Beverley Onyangunga’s artistic practice is characteristic of this movement. Through her output, she seeks to voice untold stories, particularly those of the Congolese that were subject to systematic violence during the reign of the Belgian King Leopold II. Approximately 10 million Congolese people were killed, yet this period in time remains largely unapproached by historians.
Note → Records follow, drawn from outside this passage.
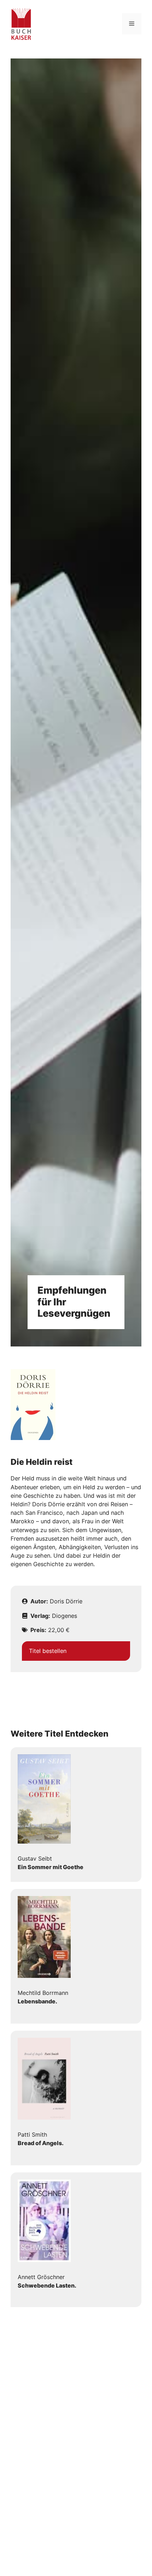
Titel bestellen (47, 1650)
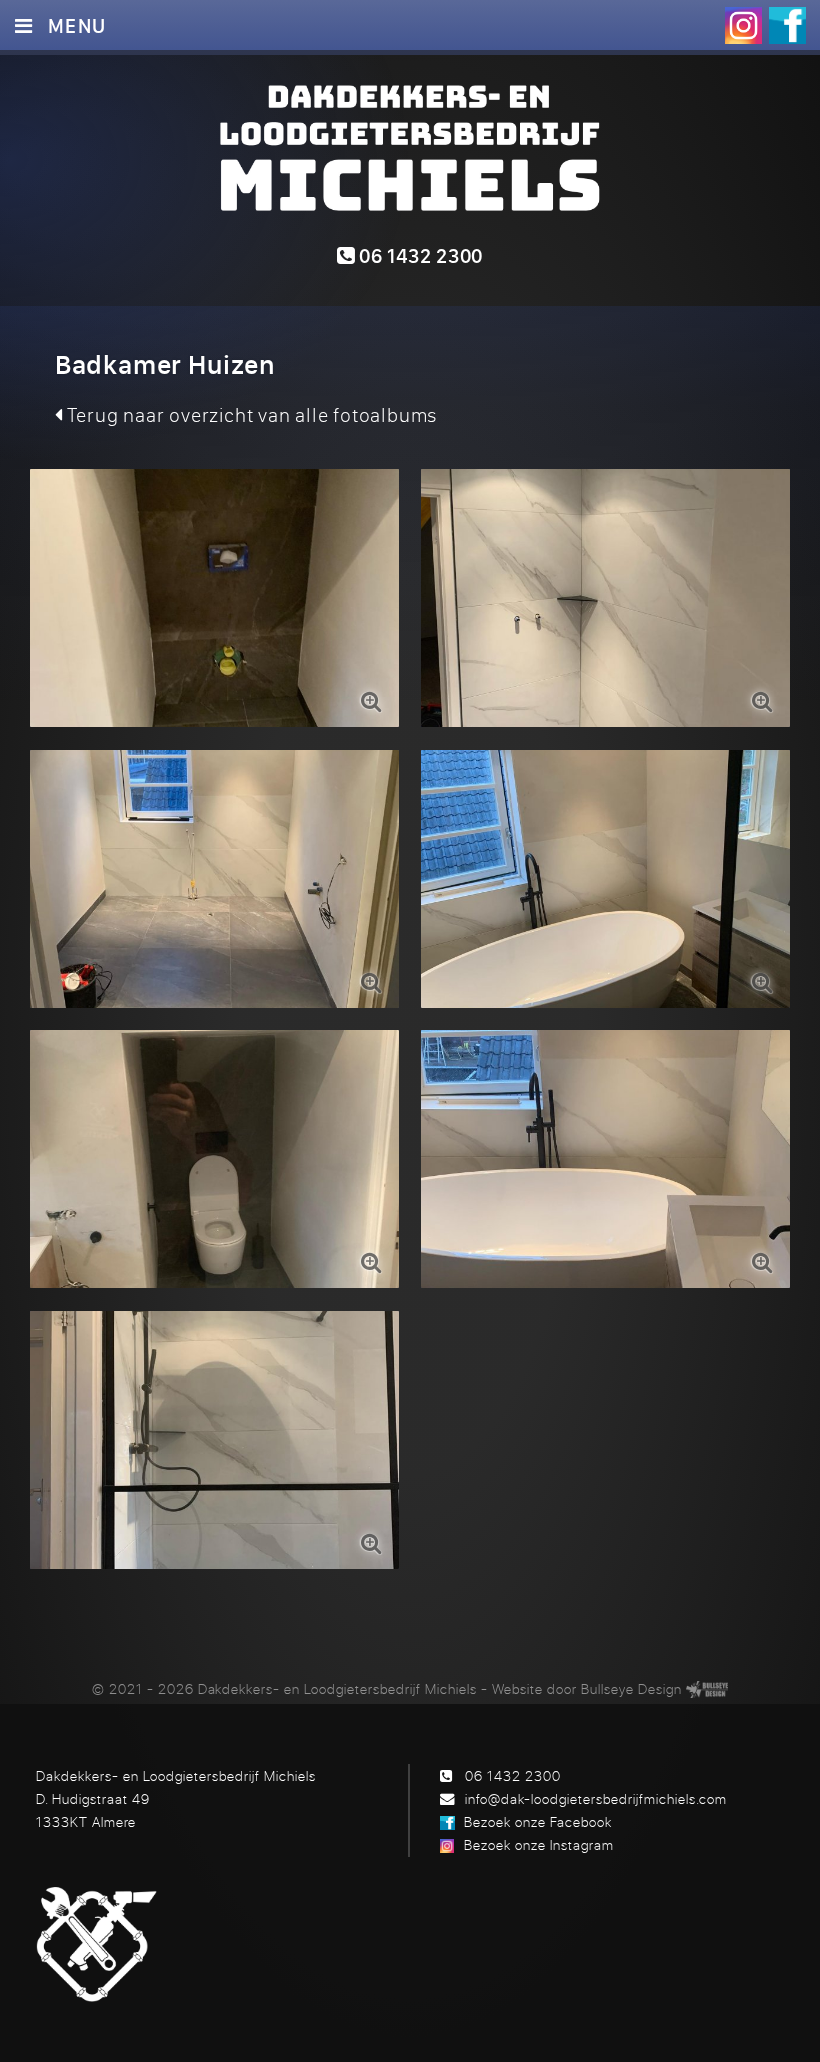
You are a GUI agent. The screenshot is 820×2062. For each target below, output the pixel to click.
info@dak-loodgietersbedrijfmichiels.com (596, 1798)
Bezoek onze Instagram (539, 1844)
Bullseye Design (631, 1688)
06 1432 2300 (419, 255)
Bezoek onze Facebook (538, 1821)
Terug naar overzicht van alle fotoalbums (250, 414)
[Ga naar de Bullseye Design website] (707, 1688)
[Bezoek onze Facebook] (787, 25)
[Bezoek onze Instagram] (743, 25)
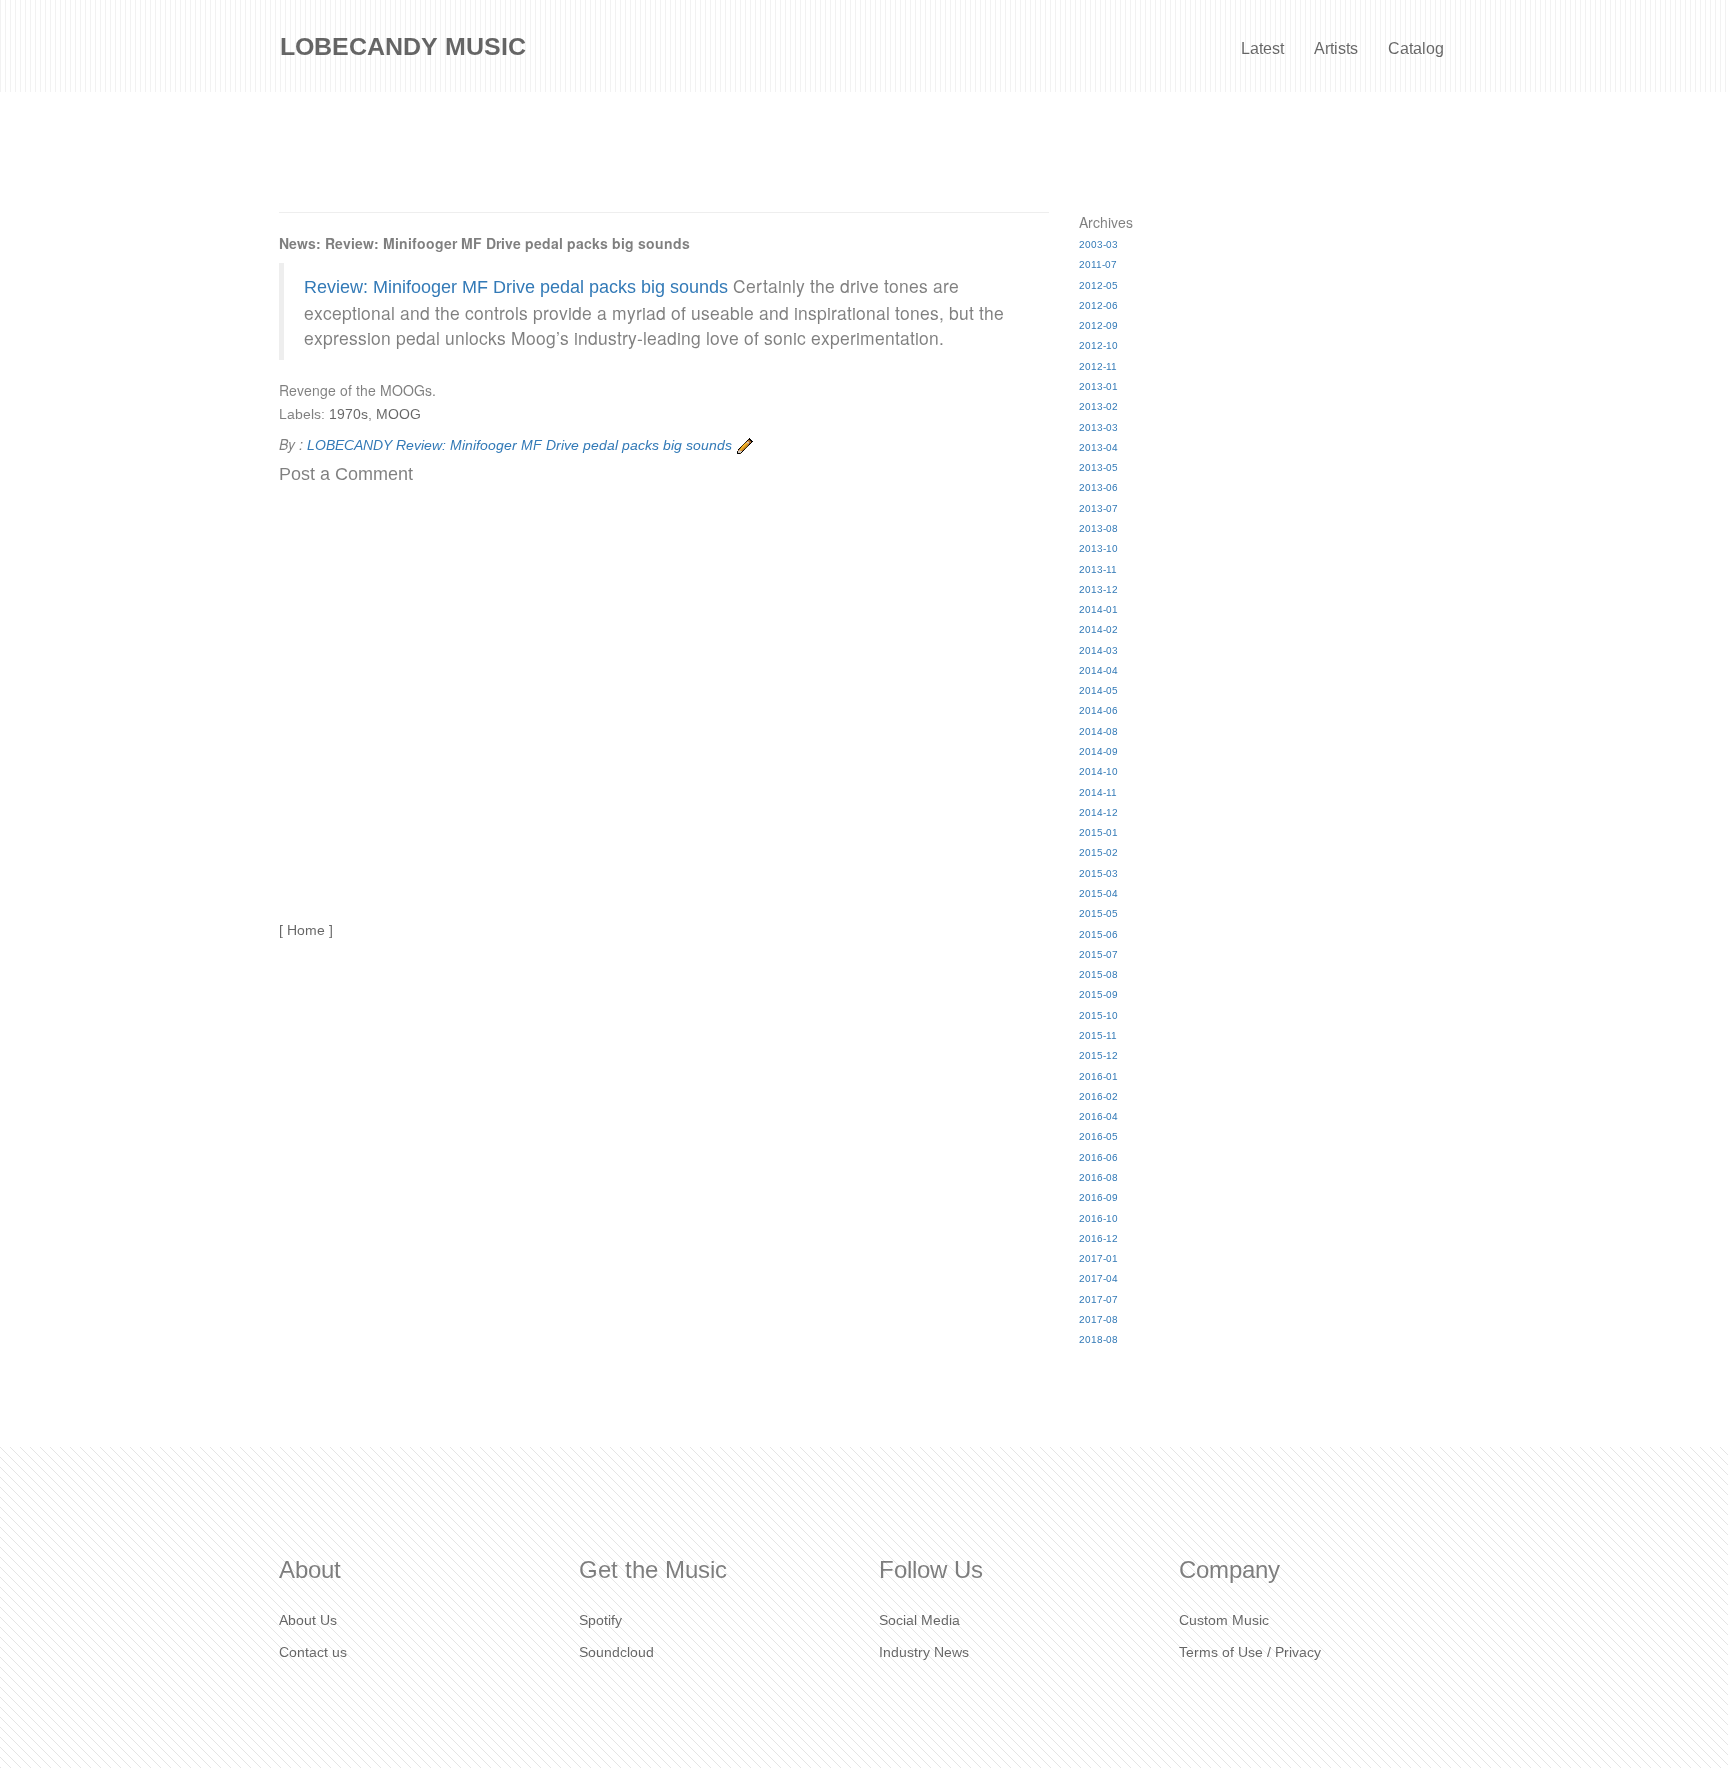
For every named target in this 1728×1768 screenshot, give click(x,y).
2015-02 (1098, 852)
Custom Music (1224, 1620)
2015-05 (1098, 913)
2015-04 (1098, 893)
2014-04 (1098, 670)
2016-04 (1098, 1116)
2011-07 (1098, 264)
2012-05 (1098, 285)
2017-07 (1098, 1299)
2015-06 (1098, 934)
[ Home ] (306, 930)
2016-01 (1098, 1076)
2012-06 (1098, 305)
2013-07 (1098, 508)
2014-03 (1098, 650)
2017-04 (1098, 1278)
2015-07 (1098, 954)
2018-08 (1098, 1339)
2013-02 (1098, 406)
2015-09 (1098, 994)
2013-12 (1098, 589)
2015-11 (1098, 1035)
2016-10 (1098, 1218)
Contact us (313, 1652)
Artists (1336, 48)
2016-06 (1098, 1157)
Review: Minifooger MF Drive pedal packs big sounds (516, 287)
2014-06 (1098, 710)
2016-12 (1098, 1238)
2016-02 (1098, 1096)
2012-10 (1098, 345)
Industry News (924, 1652)
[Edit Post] (745, 445)
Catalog (1416, 48)
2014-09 (1098, 751)
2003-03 (1098, 244)
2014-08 (1098, 731)
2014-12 (1098, 812)
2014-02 (1098, 629)
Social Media (919, 1620)
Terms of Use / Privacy (1250, 1652)
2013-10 (1098, 548)
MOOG (398, 414)
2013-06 (1098, 487)
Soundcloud (616, 1652)
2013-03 (1098, 427)
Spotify (600, 1620)
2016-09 (1098, 1197)
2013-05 (1098, 467)
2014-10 (1098, 771)
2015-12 (1098, 1055)
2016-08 (1098, 1177)
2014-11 (1098, 792)
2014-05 (1098, 690)
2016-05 (1098, 1136)
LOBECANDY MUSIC (403, 46)
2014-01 (1098, 609)
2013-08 (1098, 528)
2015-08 (1098, 974)
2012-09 (1098, 325)
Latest (1262, 48)
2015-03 (1098, 873)
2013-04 (1098, 447)
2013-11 (1098, 569)
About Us (308, 1620)
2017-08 (1098, 1319)
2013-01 (1098, 386)
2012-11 (1098, 366)
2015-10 (1098, 1015)
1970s (348, 414)
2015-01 (1098, 832)
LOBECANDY (349, 445)
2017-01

By remediating photo archives Onyangunga produces visual evidence that urges the viewer to question taken-for-granted accounts.
Other artists visually re-write histories as an art of power and to regain control of the process of representation. By inserting one’s own body into the composition artists
might occupy terrain that has previously been reserved for others. Renee Cox’s artworks that probe the intersections of cultural work, activism, gender and African studies have sparked controversy. For Yo Mama’s Last Supper (1996), a large-scale photographic montage, Cox inserted her body into Leonardo da Vinci’s 1490s mural painting, The Last Supper, placing herself nude, in the place of Christ with her arms stretched upwards towards heaven. The work was criticised by the Catholic League and New York’s then mayor, Rudy Giuliani for breaching their visions of decency yet Cox explained that she has the right to reinterpret The Last Supper, “just as Leonardo da Vinci did,” when he created the work with people that looked like him.